TEXTE FOURNI>
▬▬▬▬▬▬▬▬▬▬
Le Président a annoncé le 16 mars que pour les plus petites entreprises, les factures de gaz, d’électricité et de loyers devront être suspendus. Les plus petites entreprises éligibles au fonds de solidarité financé par l’Etat et les Régions (voir ci-dessous) pourront bénéficier de droit de report du paiement des factures d’eau, d’électricité et de gaz. Pour les factures d’eau de gaz et d’électricité : les entreprises qui rencontrent des difficultés pour payer leurs factures d’eau, de gaz et d’électricité peuvent adresser sans tarder par mail ou par téléphone une demande de report à l’amiable à leur fournisseur d’eau, de gaz ou d’électricité. Pour le loyer des locaux commerciaux : les principales fédérations de bailleurs ont appelé vendredi 20 mars leurs membres bailleurs à suspendre les loyers pour l’échéance d’avril et pour les périodes postérieures d’arrêt d’activité imposées par l’arrêté. Concrètement, pour les TPE/PME appartenant à l’un des secteurs dont l’activité est interrompue les fédérations ont appelé leurs adhérents à ce que : Les loyers et charges soient appelés mensuellement et non plus trimestriellement ; Le recouvrement des loyers et charges soit suspendu à partir du 1er avril 2020, et pour les périodes postérieures d’arrêt d’activité imposées par l’arrêté. Lorsque l’activité reprendra, ces loyers et charges feront l’objet de différés de paiement ou d’étalements sans pénalité ni intérêts de retard et adaptés à la situation des entreprises en question. Pour les TPE et PME dont l’activité a été interrompue par arrêté, ces mesures seront appliquées de façon automatique et sans considérer leur situation particulière. Concernant les entreprises dont l’activité, sans être interrompue, a été fortement dégradée par la crise, leur situation sera étudiée au cas par cas, avec bienveillance en fonction de leurs réalités économiques.
Sont concernées les personnes et les sociétés de petite taille exerçant une activité économique particulièrement touchées par les conséquences économiques, financières et sociales de la propagation du covid-19 et des mesures prises pour en limiter la propagation et qui à ce titre sont susceptibles de bénéficier du « fonds de solidarité ».
Plus précisément :
- la mesure porte uniquement sur les loyers de locaux professionnels et commerciaux ;
- la mesure bénéficie aux personnes physiques (travailleurs indépendants, artistes-auteurs, etc.) et aux personnes morales de droit privé (sociétés, associations, etc.) qui cumulativement :
- ont un effectif d’au plus 10 personnes ;
- ont un chiffre d’affaires hors taxes lors du dernier exercice clos n’excédant pas 1 million d’euros.
S’agissant des difficultés rencontrées, les activités doivent :
- avoir fait l’objet d’une interdiction d’accueil du public intervenue entre le 1er mars 2020 et le 31 mars 2020 ;
- ou avoir subi une perte de chiffre d’affaires d’au moins 50 % durant la période comprise entre le 1er mars 2020 et le 31 mars 2020 par rapport à l’année précédente.
▬▬▬▬▬▬▬▬▬▬
DONNÉES ENREGISTRÉES>
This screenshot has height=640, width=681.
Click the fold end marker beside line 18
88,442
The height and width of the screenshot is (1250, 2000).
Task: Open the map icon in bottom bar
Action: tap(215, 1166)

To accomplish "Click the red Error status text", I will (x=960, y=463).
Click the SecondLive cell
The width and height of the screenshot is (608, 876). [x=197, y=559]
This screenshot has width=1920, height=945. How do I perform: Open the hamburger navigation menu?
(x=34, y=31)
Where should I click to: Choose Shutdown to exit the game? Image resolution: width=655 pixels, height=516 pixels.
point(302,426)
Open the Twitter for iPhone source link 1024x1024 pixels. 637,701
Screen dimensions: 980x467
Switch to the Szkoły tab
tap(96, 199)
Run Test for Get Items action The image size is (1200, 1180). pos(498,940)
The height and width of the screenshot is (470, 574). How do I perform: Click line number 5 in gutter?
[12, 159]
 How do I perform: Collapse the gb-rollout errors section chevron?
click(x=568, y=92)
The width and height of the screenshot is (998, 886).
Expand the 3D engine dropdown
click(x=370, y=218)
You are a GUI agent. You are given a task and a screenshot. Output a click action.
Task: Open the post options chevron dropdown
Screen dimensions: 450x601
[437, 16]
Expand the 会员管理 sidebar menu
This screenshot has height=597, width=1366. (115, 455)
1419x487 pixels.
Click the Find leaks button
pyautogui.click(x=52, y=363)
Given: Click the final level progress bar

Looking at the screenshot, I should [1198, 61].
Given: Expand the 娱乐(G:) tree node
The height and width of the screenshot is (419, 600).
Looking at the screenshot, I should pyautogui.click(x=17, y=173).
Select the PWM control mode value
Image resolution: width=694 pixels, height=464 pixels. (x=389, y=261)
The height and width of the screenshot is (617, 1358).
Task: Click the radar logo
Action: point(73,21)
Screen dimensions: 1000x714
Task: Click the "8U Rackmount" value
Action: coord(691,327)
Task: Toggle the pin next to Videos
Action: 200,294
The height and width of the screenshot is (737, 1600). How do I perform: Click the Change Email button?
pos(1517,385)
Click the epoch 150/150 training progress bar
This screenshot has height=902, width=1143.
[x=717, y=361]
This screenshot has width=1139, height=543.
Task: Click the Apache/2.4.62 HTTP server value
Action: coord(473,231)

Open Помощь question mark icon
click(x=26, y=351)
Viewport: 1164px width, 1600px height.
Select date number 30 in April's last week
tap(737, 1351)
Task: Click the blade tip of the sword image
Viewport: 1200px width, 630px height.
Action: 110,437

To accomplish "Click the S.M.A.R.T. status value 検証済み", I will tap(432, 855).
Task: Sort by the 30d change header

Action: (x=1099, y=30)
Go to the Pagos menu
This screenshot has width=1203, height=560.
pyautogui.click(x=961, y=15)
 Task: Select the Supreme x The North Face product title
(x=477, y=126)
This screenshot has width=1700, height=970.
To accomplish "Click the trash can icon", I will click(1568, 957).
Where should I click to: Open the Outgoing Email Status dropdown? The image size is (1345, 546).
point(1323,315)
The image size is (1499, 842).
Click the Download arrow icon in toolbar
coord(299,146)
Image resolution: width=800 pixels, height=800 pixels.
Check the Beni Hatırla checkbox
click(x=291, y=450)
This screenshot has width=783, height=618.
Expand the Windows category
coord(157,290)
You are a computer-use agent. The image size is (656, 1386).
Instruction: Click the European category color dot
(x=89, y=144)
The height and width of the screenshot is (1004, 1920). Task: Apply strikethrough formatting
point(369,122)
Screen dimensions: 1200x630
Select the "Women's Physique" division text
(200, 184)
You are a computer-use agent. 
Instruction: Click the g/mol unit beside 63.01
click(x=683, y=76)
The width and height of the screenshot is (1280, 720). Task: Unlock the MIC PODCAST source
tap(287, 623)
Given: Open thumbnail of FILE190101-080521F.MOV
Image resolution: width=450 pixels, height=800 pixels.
▬▬▬▬▬▬▬▬▬▬
TÂCHES À RÉALISER>
**1.** D'après le texte sur les mesures de soutien aux petites entreprises, pourquoi les mesures sur les loyers s'appliquent-elles automatiquement à certaines TPE et PME, alors que la situation d'autres entreprises est étudiée au cas par cas ? Répondez en une à trois phrases.
**2.** Recopiez fidèlement le passage du texte sur les mesures de soutien aux petites entreprises, en commençant à « Sont concernées les » et en finissant à « 1 million d’euros. ».
Ce matériel est distinct du texte sur les mesures de soutien aux petites entreprises et n'en fait pas partie.

RÉPONSES PAR TÂCHE>
**1.** Les mesures s'appliquent automatiquement aux TPE et PME dont l'activité a été interrompue par arrêté, sans considérer leur situation particulière. Les entreprises dont l'activité n'a pas été interrompue mais a été fortement dégradée par la crise voient leur situation étudiée au cas par cas, avec bienveillance, en fonction de leurs réalités économiques.

**2.**
Sont concernées les personnes et les sociétés de petite taille exerçant une activité économique particulièrement touchées par les conséquences économiques, financières et sociales de la propagation du covid-19 et des mesures prises pour en limiter la propagation et qui à ce titre sont susceptibles de bénéficier du « fonds de solidarité ».
Plus précisément :
- la mesure porte uniquement sur les loyers de locaux professionnels et commerciaux ;
- la mesure bénéficie aux personnes physiques (travailleurs indépendants, artistes-auteurs, etc.) et aux personnes morales de droit privé (sociétés, associations, etc.) qui cumulativement :
- ont un effectif d’au plus 10 personnes ;
- ont un chiffre d’affaires hors taxes lors du dernier exercice clos n’excédant pas 1 million d’euros.